The patient currently undergoing treatment in Abidjan had arrived by bus from Guinea, raising concerns that other travelers could be at a potential risk.  

Dr. Matshidiso Moeti, Regional Director of WHO, was quoted stating “The latest case of Ebola is a major concern for the people of Abidjan, a metropolis of over 4 million people. However, most of the expertise to tackle Ebola lies on the continent and Cote d'Ivoire can tap into the experience and help extend effective treatment.”  

Sources cite that the new case marks the first time since the 2014 to 2016 Ebola epidemic that occurred in a city as large as Abidjan.

The epidemic that occurred in rural Guinea later spread to the capital cities of Guinea, Liberia, and Sierra Leone. Over 11,325 people died in what emerged as one of the largest outbreaks of Ebola ever.

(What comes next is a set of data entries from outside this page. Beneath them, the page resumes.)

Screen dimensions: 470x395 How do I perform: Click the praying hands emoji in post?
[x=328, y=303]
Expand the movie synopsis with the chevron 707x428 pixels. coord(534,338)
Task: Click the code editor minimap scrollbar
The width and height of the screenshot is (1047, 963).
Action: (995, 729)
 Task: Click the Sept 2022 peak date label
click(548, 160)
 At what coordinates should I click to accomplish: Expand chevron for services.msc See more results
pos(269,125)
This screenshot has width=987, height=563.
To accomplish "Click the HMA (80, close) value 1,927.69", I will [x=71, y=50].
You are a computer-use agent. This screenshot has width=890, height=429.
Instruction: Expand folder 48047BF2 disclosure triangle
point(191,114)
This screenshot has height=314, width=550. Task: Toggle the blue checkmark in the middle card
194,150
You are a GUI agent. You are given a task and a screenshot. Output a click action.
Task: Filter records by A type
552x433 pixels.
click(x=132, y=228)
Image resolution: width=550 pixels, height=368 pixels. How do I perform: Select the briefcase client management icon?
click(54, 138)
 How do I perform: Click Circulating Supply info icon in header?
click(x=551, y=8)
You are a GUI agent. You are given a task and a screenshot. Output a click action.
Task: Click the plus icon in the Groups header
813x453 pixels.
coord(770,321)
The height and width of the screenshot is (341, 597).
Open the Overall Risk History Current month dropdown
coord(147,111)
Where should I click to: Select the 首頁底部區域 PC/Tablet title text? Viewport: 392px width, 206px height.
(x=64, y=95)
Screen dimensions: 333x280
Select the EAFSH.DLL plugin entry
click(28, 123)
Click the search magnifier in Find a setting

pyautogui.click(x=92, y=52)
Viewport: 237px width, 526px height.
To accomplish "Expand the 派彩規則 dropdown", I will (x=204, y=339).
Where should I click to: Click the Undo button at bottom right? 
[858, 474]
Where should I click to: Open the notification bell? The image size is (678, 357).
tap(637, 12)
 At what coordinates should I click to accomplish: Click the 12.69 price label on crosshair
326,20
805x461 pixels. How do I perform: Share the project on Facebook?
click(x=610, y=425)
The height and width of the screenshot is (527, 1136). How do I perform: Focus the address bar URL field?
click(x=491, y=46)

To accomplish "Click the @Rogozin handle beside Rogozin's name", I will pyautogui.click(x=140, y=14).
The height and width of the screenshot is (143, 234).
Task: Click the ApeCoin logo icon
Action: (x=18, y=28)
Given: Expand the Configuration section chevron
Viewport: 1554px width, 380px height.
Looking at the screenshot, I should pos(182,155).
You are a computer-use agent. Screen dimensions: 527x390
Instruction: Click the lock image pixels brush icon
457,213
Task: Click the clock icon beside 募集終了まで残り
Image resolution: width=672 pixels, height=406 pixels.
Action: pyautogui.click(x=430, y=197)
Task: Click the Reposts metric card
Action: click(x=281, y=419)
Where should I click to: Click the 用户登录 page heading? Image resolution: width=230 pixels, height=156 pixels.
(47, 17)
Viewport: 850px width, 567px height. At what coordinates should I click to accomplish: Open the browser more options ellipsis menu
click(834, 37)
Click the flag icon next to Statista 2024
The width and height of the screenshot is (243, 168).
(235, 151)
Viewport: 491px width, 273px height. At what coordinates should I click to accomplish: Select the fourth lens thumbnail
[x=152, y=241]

Over the years, two vaccines and new forms of treatments have been designed to treat hemorrhagic fever that once claimed the lives of more than half the people suffering from the disease.  

Notably, the above mentioned tools were used to end outbreaks in Congo and another discovered in Guinea during the first half of 2021.

Guinea is also focusing on controlling the outbreak of a rare Marburg virus which is a hemorrhagic fever illness that belongs to the same family as Ebola.